> [Task instructions]
Exact reproduction of the following data is required.

(Input records begins)

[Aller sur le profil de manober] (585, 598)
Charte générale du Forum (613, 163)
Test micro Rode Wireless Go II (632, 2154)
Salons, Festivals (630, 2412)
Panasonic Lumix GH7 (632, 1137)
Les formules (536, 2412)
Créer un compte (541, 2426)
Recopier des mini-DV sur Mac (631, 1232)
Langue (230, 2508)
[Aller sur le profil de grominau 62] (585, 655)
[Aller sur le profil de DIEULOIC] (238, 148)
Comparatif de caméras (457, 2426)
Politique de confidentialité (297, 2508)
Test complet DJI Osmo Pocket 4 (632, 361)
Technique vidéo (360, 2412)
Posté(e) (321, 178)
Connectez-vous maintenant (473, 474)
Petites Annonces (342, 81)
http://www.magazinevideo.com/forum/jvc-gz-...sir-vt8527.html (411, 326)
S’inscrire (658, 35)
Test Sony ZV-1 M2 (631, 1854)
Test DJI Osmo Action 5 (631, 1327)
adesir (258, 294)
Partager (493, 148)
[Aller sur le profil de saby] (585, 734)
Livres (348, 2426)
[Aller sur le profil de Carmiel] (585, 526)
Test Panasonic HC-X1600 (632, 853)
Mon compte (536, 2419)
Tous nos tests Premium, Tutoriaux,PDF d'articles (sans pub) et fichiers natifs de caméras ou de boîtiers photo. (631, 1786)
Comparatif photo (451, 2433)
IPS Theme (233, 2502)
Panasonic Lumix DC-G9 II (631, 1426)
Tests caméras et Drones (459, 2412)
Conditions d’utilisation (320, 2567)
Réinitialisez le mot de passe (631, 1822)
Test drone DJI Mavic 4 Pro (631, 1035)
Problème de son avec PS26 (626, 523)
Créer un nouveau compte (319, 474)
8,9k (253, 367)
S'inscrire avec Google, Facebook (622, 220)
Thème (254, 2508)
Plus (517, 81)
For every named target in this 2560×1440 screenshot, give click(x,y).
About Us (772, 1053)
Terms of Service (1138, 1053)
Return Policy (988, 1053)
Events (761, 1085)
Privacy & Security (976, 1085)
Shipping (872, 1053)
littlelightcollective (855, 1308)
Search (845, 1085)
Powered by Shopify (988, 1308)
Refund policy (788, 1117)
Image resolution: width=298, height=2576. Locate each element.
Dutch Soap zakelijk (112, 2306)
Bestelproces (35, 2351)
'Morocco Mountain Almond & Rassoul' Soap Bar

(Input records ends)

> [Result]
[Aller sur le profil de manober] (585, 598)
Charte générale du Forum (613, 163)
Test micro Rode Wireless Go II (632, 2154)
Salons, Festivals (630, 2412)
Panasonic Lumix GH7 (632, 1137)
Les formules (536, 2412)
Créer un compte (541, 2426)
Recopier des mini-DV sur Mac (631, 1232)
Langue (230, 2508)
[Aller sur le profil de grominau 62] (585, 655)
[Aller sur le profil de DIEULOIC] (238, 148)
Comparatif de caméras (457, 2426)
Politique de confidentialité (297, 2508)
Test complet DJI Osmo Pocket 4 (632, 361)
Technique vidéo (360, 2412)
Posté(e) (321, 178)
Connectez-vous maintenant (473, 474)
Petites Annonces (342, 81)
http://www.magazinevideo.com/forum/jvc-gz-...sir-vt8527.html (411, 326)
S’inscrire (658, 35)
Test Sony ZV-1 M2 (631, 1854)
Test DJI Osmo Action 5 (631, 1327)
adesir (258, 294)
Partager (493, 148)
[Aller sur le profil de saby] (585, 734)
Livres (348, 2426)
[Aller sur le profil de Carmiel] (585, 526)
Test Panasonic HC-X1600 (632, 853)
Mon compte (536, 2419)
Tous nos tests Premium, Tutoriaux,PDF d'articles (sans pub) et fichiers natifs de caméras ou de boîtiers photo. (631, 1786)
Comparatif photo (451, 2433)
IPS Theme (233, 2502)
Panasonic Lumix DC-G9 II (631, 1426)
Tests caméras et Drones (459, 2412)
Conditions d’utilisation (320, 2567)
Réinitialisez le mot de passe (631, 1822)
Test drone DJI Mavic 4 Pro (631, 1035)
Problème de son avec PS26 (626, 523)
Créer un nouveau compte (319, 474)
8,9k (253, 367)
S'inscrire avec Google, Facebook (622, 220)
Thème (254, 2508)
Plus (517, 81)
For every named target in this 2560×1440 screenshot, give click(x,y).
About Us (772, 1053)
Terms of Service (1138, 1053)
Return Policy (988, 1053)
Events (761, 1085)
Privacy & Security (976, 1085)
Shipping (872, 1053)
littlelightcollective (855, 1308)
Search (845, 1085)
Powered by Shopify (988, 1308)
Refund policy (788, 1117)
Image resolution: width=298, height=2576. Locate each element.
Dutch Soap zakelijk (112, 2306)
Bestelproces (35, 2351)
'Morocco Mountain Almond & Rassoul' Soap Bar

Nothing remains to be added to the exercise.